ACTIVITY: The required output consists solely of the lines from the line containing "This screenshot has width=750, height=746." through the end of the records, copied exactly.

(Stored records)
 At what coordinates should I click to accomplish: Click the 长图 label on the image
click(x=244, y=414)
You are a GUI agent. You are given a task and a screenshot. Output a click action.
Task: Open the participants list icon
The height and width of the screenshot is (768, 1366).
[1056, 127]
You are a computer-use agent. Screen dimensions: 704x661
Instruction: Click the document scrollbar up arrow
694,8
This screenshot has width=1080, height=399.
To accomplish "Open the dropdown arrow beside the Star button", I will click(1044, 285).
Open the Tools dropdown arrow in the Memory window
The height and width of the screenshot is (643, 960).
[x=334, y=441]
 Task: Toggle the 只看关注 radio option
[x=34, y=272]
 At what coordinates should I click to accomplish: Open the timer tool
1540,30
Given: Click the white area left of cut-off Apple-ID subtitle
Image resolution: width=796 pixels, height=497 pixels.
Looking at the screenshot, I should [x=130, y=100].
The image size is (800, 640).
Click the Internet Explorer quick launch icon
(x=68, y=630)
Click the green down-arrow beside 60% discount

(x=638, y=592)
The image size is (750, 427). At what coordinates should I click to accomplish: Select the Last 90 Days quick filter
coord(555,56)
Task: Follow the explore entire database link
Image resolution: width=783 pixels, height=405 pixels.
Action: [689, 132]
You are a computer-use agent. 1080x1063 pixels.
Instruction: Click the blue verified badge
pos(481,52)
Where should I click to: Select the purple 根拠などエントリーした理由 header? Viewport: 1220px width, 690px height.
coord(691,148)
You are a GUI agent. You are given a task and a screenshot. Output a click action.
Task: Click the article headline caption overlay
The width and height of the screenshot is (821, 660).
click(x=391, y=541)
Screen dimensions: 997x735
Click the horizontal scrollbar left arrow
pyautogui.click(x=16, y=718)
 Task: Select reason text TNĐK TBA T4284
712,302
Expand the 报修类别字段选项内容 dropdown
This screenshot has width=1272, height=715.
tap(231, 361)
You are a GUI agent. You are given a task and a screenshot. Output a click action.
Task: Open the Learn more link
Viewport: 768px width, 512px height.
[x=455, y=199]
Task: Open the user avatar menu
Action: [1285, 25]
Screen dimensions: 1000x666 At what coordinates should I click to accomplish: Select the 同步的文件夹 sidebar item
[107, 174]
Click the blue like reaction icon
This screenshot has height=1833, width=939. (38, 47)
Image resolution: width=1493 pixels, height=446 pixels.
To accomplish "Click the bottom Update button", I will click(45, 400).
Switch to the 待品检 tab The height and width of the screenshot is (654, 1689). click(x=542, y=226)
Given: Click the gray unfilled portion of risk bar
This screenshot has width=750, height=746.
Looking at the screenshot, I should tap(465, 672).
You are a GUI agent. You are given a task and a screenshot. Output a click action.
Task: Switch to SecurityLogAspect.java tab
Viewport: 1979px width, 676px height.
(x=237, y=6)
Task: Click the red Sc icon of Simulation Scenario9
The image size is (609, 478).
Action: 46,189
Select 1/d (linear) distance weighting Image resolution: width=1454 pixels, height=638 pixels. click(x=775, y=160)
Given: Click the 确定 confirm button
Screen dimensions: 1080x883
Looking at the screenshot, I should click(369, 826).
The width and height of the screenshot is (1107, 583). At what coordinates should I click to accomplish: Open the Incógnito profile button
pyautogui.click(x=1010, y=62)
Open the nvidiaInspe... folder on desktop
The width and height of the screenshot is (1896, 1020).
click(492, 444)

OUTPUT:
This screenshot has width=750, height=746.
Looking at the screenshot, I should tap(465, 672).
You are a GUI agent. You are given a task and a screenshot. Output a click action.
Task: Switch to SecurityLogAspect.java tab
Viewport: 1979px width, 676px height.
(x=237, y=6)
Task: Click the red Sc icon of Simulation Scenario9
The image size is (609, 478).
Action: 46,189
Select 1/d (linear) distance weighting Image resolution: width=1454 pixels, height=638 pixels. click(x=775, y=160)
Given: Click the 确定 confirm button
Screen dimensions: 1080x883
Looking at the screenshot, I should click(369, 826).
The width and height of the screenshot is (1107, 583). At what coordinates should I click to accomplish: Open the Incógnito profile button
pyautogui.click(x=1010, y=62)
Open the nvidiaInspe... folder on desktop
The width and height of the screenshot is (1896, 1020).
click(492, 444)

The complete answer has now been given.